Tuesday, February 06, 2007

Freudian Slip & Fall

I think this is kinda funny, but then again, since it happened in front of the object of the Freudian slip . . . and since that object happens to be my ologist, and he happens to be more capable of figuring out what it means or is a clue about than a non-ologist, well, mebbe it wasn't the best time and place for this particular Freudian slip!!!

I had no clue that I had made this slip, until he told me.

Okay, so my ologist is back today, after being gone for three weeks. Since there was an obstacle that came up whilst trying to contact the iatrist he recommended, while he was gone, and I was so nervous about pushing through the obstacle, I suggested/asked if I could make the necessary call(s) right then and there in front of him.

So I did.

On the first of the two calls, I explained that I needed a different than the usual situation; I needed to be able to access a psychiatrist up at a more northern office of the county Behavioral Health system, rather then the one right nearby. I mentioned that my ologist particularly recommended this iatrist to me, as I felt my last psychiatrist verbally assaulted me. They sent me through to someone else, and I left a message stating the same.

My ologist recommended this iatrist for someone else who had been seeing the same iatrist I was, and needed a new one when 'ole Jerk-Face closed his private practice. This same person lives near me, and also needed to see one out of the normal area, and they were fine with it, and now she does. So it'll work for me too, but I haveta get through the various screeners and bureacracy.

The Freudian slip comes in where I was saying "my last psychiatrist was verbally abusive; I felt that he verbally assaulted me." Instead of psychiatrist, I had said, without realizing it, PSYCHOLOGIST. On both occasions I mentioned this to the two different people or voice mails at the more northern office.

AND, my psychologist was sitting RIGHT THERE, in front of me, when I did it. When he mentioned this, I was like, "I did? Are you sure? I thought I said iatrist . . . ", but I had said ologist, instead. Twice!!!

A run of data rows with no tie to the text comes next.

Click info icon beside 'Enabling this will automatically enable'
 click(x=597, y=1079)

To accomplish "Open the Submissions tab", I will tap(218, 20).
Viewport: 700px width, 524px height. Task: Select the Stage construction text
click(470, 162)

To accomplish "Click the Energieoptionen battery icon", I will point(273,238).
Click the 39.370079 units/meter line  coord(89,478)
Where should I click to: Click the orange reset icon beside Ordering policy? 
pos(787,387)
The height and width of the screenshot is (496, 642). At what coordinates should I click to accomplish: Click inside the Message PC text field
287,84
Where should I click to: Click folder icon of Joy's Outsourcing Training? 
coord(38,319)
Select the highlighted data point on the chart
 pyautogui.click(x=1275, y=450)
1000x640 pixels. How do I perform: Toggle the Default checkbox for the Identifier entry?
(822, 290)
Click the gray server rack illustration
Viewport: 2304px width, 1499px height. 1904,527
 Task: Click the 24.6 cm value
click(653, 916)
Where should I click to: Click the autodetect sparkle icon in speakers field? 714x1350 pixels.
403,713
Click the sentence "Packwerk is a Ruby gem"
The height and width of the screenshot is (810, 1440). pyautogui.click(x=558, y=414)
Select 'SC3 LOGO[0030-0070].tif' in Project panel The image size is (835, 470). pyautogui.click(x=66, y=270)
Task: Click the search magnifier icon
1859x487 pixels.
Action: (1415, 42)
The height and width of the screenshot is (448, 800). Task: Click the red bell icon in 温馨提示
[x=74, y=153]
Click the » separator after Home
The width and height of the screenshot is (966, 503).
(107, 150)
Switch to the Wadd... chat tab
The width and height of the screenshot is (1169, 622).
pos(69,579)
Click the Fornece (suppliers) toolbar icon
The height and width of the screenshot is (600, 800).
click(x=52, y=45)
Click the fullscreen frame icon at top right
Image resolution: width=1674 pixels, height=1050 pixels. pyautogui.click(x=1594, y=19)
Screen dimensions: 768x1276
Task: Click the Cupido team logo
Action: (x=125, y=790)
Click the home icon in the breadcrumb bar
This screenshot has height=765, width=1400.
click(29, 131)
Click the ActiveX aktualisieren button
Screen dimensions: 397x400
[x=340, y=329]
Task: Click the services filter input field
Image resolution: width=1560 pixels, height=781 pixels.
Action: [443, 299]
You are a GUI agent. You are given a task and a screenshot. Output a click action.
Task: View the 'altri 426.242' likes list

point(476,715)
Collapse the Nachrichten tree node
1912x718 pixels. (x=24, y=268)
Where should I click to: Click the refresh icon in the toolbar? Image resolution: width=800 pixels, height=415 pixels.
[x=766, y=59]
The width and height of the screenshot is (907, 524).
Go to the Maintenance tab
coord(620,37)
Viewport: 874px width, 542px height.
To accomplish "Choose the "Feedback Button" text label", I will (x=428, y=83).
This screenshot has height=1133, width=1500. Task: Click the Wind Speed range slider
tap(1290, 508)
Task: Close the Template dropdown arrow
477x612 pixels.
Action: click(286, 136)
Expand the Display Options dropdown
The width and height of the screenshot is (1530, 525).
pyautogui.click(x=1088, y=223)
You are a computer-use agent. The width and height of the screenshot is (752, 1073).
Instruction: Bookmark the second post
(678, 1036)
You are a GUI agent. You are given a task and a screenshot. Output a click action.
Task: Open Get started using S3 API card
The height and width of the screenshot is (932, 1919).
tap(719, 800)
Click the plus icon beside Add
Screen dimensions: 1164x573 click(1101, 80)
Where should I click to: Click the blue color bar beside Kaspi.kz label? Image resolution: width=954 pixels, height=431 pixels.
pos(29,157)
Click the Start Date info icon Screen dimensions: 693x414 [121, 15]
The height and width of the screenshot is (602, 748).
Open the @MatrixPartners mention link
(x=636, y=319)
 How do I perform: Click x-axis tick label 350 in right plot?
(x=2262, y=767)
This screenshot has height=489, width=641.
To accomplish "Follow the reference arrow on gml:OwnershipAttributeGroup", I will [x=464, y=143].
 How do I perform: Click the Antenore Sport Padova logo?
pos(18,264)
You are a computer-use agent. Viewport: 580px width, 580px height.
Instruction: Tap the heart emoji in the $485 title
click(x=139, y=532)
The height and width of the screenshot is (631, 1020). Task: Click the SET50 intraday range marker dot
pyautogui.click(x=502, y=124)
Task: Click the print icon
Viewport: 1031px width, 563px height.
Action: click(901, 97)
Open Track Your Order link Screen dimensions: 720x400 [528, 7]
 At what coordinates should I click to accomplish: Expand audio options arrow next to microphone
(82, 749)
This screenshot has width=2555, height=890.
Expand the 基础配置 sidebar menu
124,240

I think it's kind of funny.

I also think maybe it's cause I was annoyed my ologist had forgotten to tell me he was going on vacation a few weeks ago and I found out a few mins before the end of the last appt. before he left. Maybe? I have no idea what my subconscious is up to!

Anyway, my ologist is kind, gentle, warm, empathic, sometimes more neutral (I like the term benevolent neutrality!), depending on the therapeutic need and however he determines is the best response/reception to what I'm saying. He is wise and helpful, supportive and constant.

So I don't know why I made that Freudian slip, but I still think it's funny, esp since it was right in front of him!

1 comment:

Anonymous said...

That is a funny slip!

Once I was trying to think of the duo that has a lion act. My mom said Sigmund Freud. I thought that was the ultimate Freudian slip! Well, I guess there was no hidden meaning, but it was cute when she said it.